╭──
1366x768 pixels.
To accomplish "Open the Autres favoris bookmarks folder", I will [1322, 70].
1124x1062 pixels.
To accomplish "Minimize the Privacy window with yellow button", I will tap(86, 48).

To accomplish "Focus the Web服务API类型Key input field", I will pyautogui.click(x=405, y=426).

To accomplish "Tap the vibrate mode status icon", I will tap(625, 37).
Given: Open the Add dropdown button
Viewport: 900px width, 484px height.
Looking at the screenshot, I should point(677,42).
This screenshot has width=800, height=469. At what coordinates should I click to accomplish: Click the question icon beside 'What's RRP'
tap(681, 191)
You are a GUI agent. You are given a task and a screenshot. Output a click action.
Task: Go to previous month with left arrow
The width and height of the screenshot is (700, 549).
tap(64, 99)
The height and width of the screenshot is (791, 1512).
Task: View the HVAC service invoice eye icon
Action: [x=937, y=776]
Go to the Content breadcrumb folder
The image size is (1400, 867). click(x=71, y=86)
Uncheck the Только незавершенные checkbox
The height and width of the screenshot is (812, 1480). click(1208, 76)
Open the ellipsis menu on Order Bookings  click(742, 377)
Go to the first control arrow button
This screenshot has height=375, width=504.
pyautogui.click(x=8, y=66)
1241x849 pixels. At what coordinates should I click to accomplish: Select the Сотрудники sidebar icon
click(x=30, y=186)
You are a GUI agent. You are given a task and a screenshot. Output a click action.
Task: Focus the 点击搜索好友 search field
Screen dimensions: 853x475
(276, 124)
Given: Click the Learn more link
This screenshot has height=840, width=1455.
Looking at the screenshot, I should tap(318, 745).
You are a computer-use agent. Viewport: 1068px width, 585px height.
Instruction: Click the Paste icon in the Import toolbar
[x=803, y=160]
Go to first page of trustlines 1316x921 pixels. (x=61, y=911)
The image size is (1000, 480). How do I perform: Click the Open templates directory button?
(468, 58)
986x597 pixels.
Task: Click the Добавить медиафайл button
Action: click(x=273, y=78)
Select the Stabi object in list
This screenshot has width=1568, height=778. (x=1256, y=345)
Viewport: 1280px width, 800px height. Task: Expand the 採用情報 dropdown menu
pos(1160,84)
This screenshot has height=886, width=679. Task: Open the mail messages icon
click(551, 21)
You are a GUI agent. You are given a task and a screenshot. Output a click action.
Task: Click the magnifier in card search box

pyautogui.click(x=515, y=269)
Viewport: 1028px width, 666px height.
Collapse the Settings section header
╰──
_Problem to solve_. Scan the records for the string "arrow". Copy each line in which it appears.

_Solution to this problem_.
Task: Go to previous month with left arrow
Go to the first control arrow button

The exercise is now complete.